このどこへ行ってもつながりと出会う、狭い福井においてこれだけしか会っていない。奇跡だ。神様、ありがとう。
ではなく。
たぶん、昔の知り合いたちとは住む世界が異なるのだ。
だから、同じ地区というどうにもならない場合を除いて、誰にも出会わない。昔は行かなかった場所ばかりうろついているから。
属性によって、人は明らかにテリトリーが違う。エリアがかぶっていることもあるけれど、レイヤーが異なるためすれ違うことがない。今のつながりがある人たちとは、どこへ行っても出会うというのに。
だから安心してカフェ店員をしていられる。人気店ゆえ、大勢が訪れるが、昔の人たちが来る場所ではない。
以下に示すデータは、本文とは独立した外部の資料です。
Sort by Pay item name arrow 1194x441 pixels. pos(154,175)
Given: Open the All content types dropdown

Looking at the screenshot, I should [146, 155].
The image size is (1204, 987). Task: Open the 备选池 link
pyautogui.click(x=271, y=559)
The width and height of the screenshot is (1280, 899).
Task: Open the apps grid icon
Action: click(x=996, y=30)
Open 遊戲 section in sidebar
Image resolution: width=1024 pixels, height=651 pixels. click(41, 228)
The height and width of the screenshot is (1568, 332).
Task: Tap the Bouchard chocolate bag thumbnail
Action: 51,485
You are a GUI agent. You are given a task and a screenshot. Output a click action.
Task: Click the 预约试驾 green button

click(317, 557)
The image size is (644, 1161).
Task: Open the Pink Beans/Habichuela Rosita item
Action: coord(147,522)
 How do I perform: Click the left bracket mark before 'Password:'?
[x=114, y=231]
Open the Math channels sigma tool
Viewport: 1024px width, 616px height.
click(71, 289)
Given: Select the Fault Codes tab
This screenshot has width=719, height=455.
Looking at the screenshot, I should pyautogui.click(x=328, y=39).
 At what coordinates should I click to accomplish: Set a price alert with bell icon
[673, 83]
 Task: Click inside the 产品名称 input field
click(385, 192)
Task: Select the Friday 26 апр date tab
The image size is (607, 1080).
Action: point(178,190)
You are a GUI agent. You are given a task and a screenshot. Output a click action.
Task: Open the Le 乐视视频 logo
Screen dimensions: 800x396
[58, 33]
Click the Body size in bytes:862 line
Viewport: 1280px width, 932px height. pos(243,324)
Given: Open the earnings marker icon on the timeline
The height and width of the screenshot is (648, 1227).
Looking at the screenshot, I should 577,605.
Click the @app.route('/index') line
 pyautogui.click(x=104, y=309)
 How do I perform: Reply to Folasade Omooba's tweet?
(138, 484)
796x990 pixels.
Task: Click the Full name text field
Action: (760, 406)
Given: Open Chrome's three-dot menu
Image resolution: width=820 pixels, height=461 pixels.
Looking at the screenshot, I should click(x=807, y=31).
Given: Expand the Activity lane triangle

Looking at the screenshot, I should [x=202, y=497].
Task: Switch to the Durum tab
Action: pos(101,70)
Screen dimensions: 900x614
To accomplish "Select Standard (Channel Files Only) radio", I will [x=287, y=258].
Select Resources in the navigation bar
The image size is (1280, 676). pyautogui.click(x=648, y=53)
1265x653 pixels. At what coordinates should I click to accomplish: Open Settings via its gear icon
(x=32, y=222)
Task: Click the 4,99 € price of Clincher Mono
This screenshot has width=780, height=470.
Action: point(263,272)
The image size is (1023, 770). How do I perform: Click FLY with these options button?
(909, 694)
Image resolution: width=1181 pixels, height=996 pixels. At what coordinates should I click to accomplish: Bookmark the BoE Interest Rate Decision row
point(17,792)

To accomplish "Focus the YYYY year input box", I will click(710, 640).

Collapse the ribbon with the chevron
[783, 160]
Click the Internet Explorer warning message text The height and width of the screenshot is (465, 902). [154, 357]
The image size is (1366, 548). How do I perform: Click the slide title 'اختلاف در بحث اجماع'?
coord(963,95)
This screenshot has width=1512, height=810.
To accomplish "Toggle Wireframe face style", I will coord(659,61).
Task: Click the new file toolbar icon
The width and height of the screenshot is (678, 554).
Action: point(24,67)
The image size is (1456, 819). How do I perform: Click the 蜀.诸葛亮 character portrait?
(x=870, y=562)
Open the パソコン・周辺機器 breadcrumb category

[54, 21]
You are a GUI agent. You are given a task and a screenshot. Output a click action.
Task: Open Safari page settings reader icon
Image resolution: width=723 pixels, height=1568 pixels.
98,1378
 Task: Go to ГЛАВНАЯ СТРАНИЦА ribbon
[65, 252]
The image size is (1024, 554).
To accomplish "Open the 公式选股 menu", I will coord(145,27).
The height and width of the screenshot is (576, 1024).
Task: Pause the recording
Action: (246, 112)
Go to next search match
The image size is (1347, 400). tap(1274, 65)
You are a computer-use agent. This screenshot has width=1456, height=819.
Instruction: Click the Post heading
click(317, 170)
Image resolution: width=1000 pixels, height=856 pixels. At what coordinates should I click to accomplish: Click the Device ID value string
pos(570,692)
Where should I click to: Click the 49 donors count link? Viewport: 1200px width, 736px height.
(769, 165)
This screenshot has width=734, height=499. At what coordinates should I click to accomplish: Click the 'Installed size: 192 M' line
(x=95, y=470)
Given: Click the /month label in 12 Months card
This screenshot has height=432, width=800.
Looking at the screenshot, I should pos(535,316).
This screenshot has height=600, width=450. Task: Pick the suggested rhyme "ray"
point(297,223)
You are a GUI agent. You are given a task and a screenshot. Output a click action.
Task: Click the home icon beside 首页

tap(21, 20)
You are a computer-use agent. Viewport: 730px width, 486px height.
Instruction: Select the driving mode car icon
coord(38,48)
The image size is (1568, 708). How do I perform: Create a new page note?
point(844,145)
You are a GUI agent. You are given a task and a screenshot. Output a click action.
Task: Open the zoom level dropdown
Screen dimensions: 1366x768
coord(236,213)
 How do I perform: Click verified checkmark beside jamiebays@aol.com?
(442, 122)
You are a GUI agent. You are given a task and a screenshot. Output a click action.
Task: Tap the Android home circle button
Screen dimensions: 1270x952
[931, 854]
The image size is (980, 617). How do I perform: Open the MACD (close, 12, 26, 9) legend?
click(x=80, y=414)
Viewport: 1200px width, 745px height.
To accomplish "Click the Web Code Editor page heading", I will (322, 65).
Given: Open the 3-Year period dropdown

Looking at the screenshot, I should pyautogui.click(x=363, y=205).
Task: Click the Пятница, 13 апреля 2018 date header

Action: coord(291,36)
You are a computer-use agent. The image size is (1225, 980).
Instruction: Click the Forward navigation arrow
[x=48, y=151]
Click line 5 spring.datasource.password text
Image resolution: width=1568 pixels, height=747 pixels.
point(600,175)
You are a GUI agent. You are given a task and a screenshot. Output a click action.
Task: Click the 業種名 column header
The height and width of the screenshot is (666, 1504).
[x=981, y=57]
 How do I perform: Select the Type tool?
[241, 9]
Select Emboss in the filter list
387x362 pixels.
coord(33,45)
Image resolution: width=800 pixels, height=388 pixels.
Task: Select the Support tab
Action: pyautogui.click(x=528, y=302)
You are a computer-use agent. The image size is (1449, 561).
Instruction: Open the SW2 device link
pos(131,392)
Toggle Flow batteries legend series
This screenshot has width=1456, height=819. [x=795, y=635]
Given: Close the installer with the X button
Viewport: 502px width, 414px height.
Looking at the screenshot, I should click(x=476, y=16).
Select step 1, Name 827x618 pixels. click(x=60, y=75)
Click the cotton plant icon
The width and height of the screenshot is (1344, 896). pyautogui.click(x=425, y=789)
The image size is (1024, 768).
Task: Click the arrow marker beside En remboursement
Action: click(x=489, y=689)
いつもいくバーも人気のお店で、常に満員御礼。常連の中には、高校の同級生のお兄さんがいる。でもその人も、ほかの同級生も、テニス界の人たちもまったく来ない。お惣菜屋さんの出店をする場所も大丈夫。
今日、本を読んでいた駅前のカフェも、誰かに会ってもおかしくない場所だが、誰にも会わない。いや会ったけれど、それは今の知り合い。イベントに行っても、少し前は辺りを見回していたが、今はちっとも気にしない。
さて、偶然の再会は一向にないけれど、追手はどうだろう。家の住所は握られている。やって来れば確実に見つかる。
でもね。
実はその住所、私の家じゃないというのは内緒の話。